Желтый платок Алевтины проплыл у изгороди и пропал. А в сердце Степана колючками дедовника закралось беспокойство. Все припадал к окну, всматриваясь, бормотал сам себе:
– Врет, дура старая. У них все такие. Что Осип, что зятья. Малина одного леса. – И утешал себя: – Ну, а слюбились, так оно и дело, может быть. Худого тут нет.
На том дед Степан успокоился и стал сильней ждать Машу.
Деревня жила полевыми заботами, все так же пустовала. С сенокоса приезжали за продуктами, увозили газеты, письма. Через два дня во второй бригаде завершили последний стог. Кругляков придирчиво три раза обошел вокруг и приказал всем лезть на землю. Стог был выше остальных, прямо красавец: ровный, с хорошо выложенным конусом, макушка упиралась в самое небо.
– Забирайте все из шалашей, машины подгоню. – Кругляков обмахнул рукавом пот с лица, захромал (натер ногу) к грузовикам.
Минут через двадцать женщины покидали в кузов узелки, вилы и грабли, сели сами, и машины поехали в деревню.
Маша не загораживала лица от ветра: в нем слышался голос Лешки. Ей казалось, что она летит на крыльях. Но чем ближе подъезжали к Нижним Погостам, тем томительней становилось у нее на душе: она боялась чего-то. То ее волновали предчувствия беды – что-нибудь могло случиться с Лешкой, и он теперь лежал, умирая. Потом она поняла: просто боится за свою любовь, как будто она ее украла и теперь кто-то чужой должен был украсть у нее же самой.

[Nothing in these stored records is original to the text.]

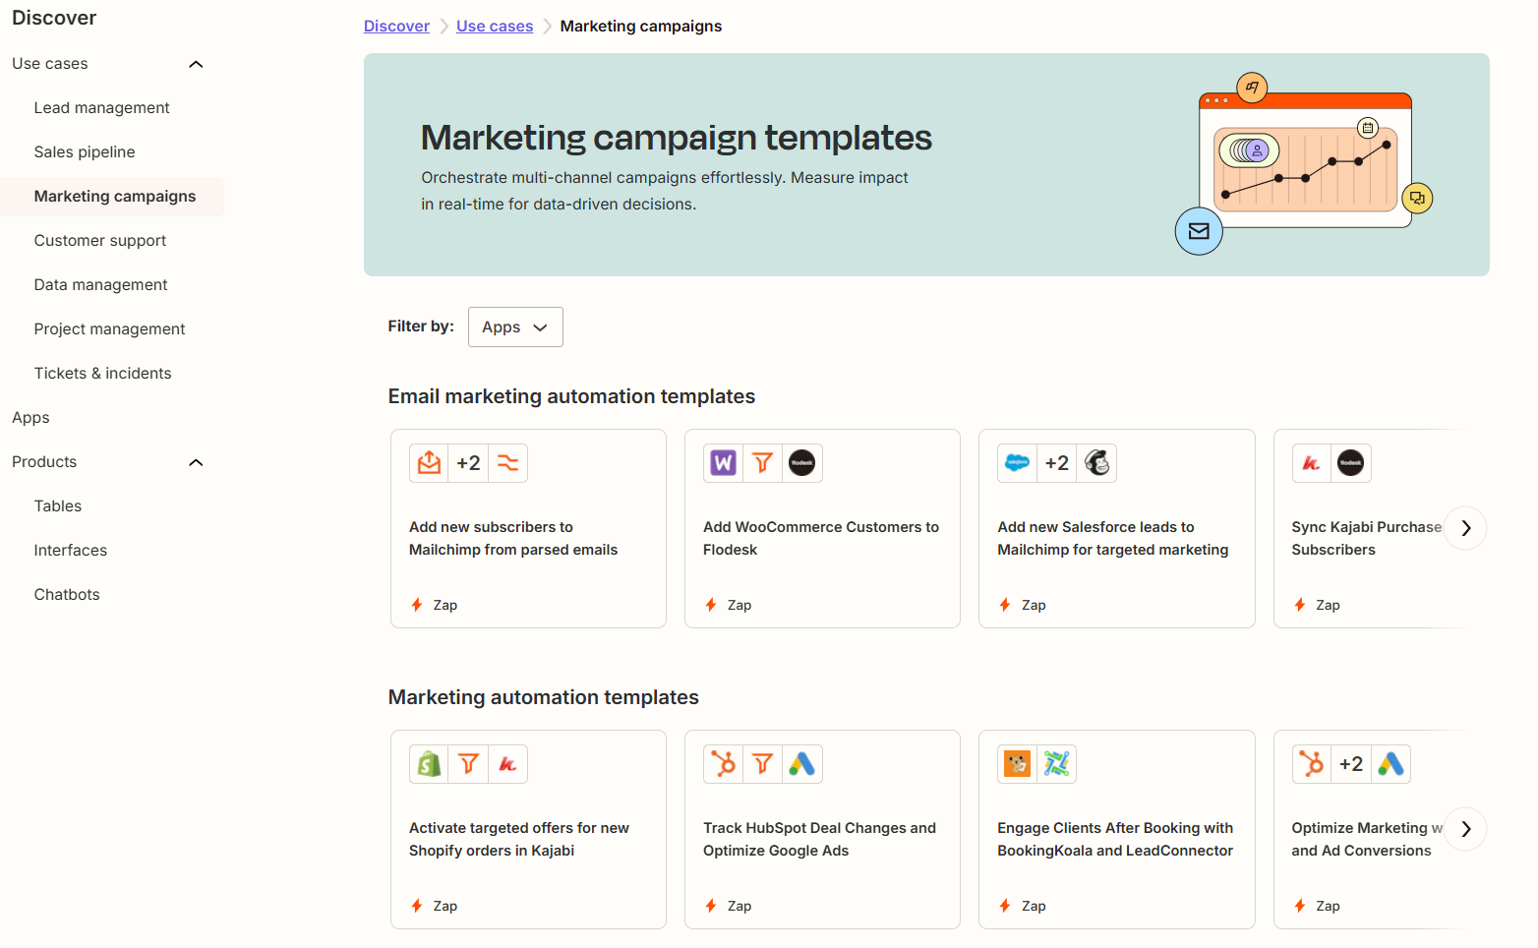Open the Apps filter dropdown
This screenshot has height=948, width=1538.
coord(515,326)
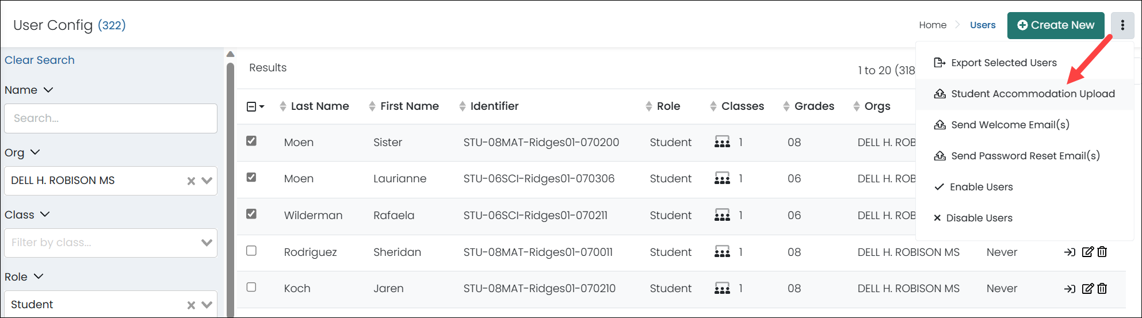Expand the Filter by class dropdown
This screenshot has width=1142, height=318.
(x=207, y=243)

Поймав на себе взгляд Анисьи, она впервые не отвела сухо блестящие глаза в сторону, а улыбнулась прямо и открыто. «Чистая девка, добрая колхозница, вся на ладони, не изломали бы только плохие люди», – подумала Анисья.
Сперва Маша утаивала часы, которые подарил Лешка, а потом раздумала и перестала закрывать рукой маленький сверкающий золотой ромбик. Наталья Ивлева заметила первой, толкнула в бок Любу:
– Гляньте-ка! Да ты когда, Мань, купила?
– С неделю назад, – сердито и быстро сказала Вера. – За пятьдесят рублей.
– Смотри! Не то на них написано что? – наклонилась Наталья.
Вера и тут быстро сообразила, склонилась, закрыв Машину руку копной своих темно-русых волос, разглядывая корпус часов. Сбоку мизерными буковками было написано: «Дарю сердце и любовь. Леша».
– Это завод и марка, – сказала Вера, перевернув Машину руку часами вниз. – Где возьмешь, когда не купишь за кровные? Одеться прилично за наши трудодни – одно несбыточное мечтание. А Маше дед дал.
Наталья подумала: «Ври больше – я-то знаю такого деда… Обгулял, видать, Лешка, это верно. А недотрогой считалась».
По деревне рассасывались предвечерние тени. Под горой, в другой части деревни, трудолюбиво сопел мотор трактора. От плетней пахнуло знакомым: нагретой землей, огуречником, запахом скотины. Из открытых настежь окон правления доносился осиплый рассерженный басок Тимофея Зотова.
Анисим Кугляков спрыгнул на землю, распрощался с бригадой:
– Отдыхайте, бабы, завтра на прополку.
Маша словно впервые увидела свою деревню.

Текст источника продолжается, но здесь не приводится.